== Exercise tasks ==
(1) In the childbirth passage, what does the writer find when looking for god?
(2) Pick up the childbirth passage after its final line and write on from there.

== Document section ==
[Begin]
After the second baby I could understand the parameters of my mind, the shrouding of the mists that descended upon my consciousness. Some clarity allowed me to follow each thread until there, just there: a cold stone wall lay silent, blocking any further thought. Here is the end of the road. Here my mind meets stone, cold to the touch and unmovable, solid beneath the mists. Something must give. A retreat must be made, back to the warmth of physical touch, back to the hearth of home. Back to the familiar and the loving, back to the self. What is unnecessary is no longer accessible. Perhaps by means of survival, a new physical code: a way of remembering how to live. Within.

I alone passed through that portal, in isolation at the edge of the world, screaming into the shoulder of my lover as the drawbridge, rickety iron, metal and stone, fire and mists, flesh and bone, was opened. When I looked for god I found only silence, bathed in light. One quiet moment to rest gently, panting, until the moment is over and the time has come, the body beckons and it is time to push. Push with all your being, with a groan that emanates from your deepest soul. Twist, and fall. Hear those miraculous newborn screams replace these mothered moans; we are here, we are here, we are here. Another baby placed in my arms. Another tiny soul.
[End]
== Data extract ==
[Begin]
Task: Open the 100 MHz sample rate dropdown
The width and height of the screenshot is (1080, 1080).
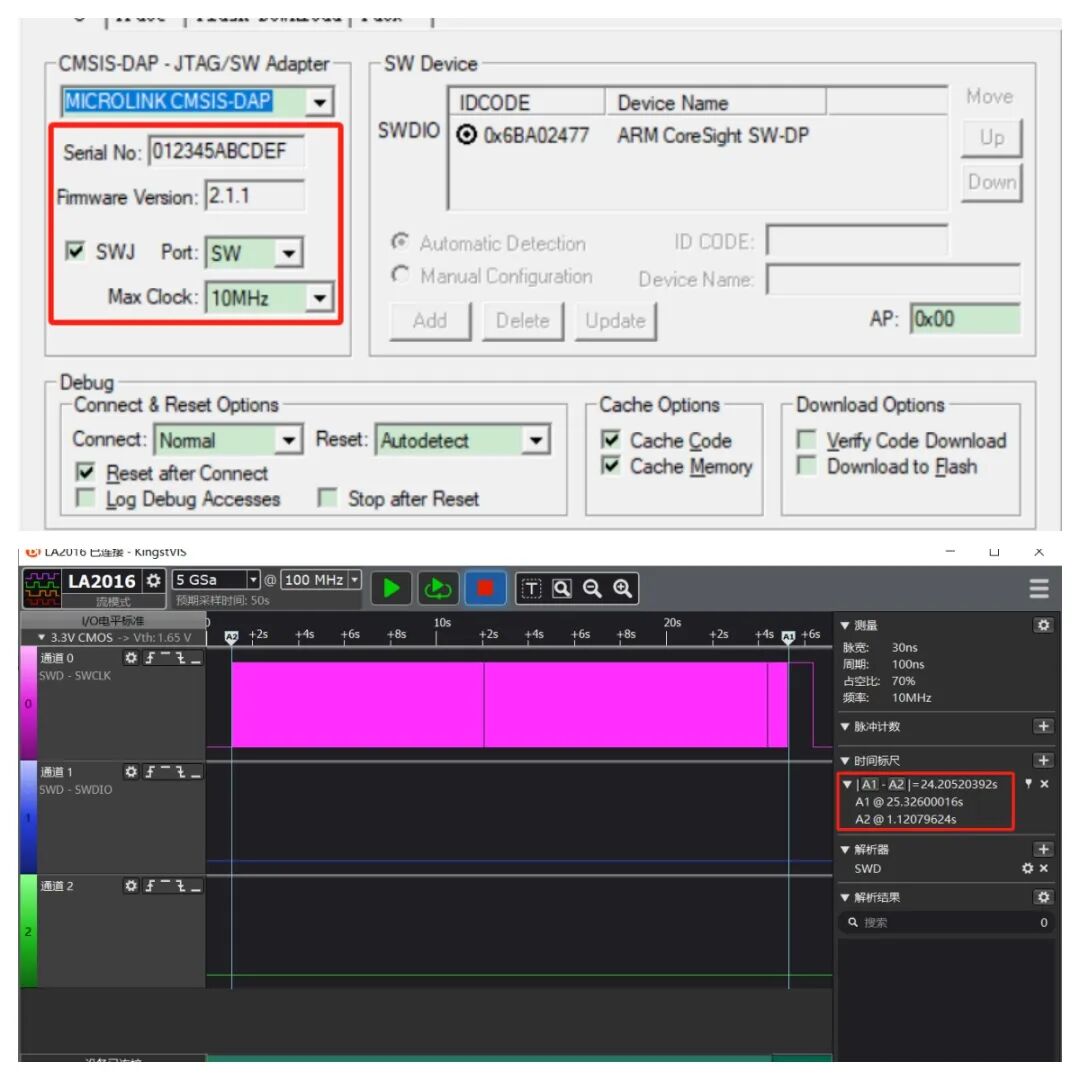Action: click(355, 580)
[End]
== Answers in order ==
(1) Only silence, bathed in light.

(2)
And from this point, the blockages begin to free up. Energy begins to flow anew. The body is slow, there are still shadows and echos that reverberate and confuse and hold us back, but progress is being made. There is a warm vibration within that longs to strengthen its resonance, that slowly and surely is finding ground. Compromise, and love, and humour to save the day. One step forward. No longer stepping back, find a way to hold steady. The time has come to grow, let your roots spread deeper as you find your way back home, back to yourself.

The days grow shorter and it won’t be long before we’ll depend on the flicker of fire to carry us through the night. Bare feet in the grass and the summer is passing. The shimmering glint of sunshine sparkles on the waves and the sound of summer expands longingly over the beach before, with a splash, one more dive, one more laugh, one more shake of the head as the salt splashes off your body and you emerge from the water, body cool in the heat of the day and once again, one more time, hurry up please, please, it’s time to go.


Feb 3 2017

Reflections Of A Winter’s Morn

Standing on the slip together
With you in my arms
Watching the waves thunder as they
Draw in from the sea, heavy rolling
To crash with exultation against shore
Before dissipating into bubbles,
Dancing on the surface of the deep.

The seagulls fly over the waves
Small heads craning side to side,
Wings planing gently against the wind,
Their cries echo distant to greet us.

Across the water the shadows
Of the land shrouded in mist.

I feel a tenderness
Melting softly like butter
Across freshly baked bread.
Not that shit margarine
Not a loaf from the shop
But something I kneaded myself
With a dash of pride
From my own two hands.

The mist turns to rain &
We walk home again.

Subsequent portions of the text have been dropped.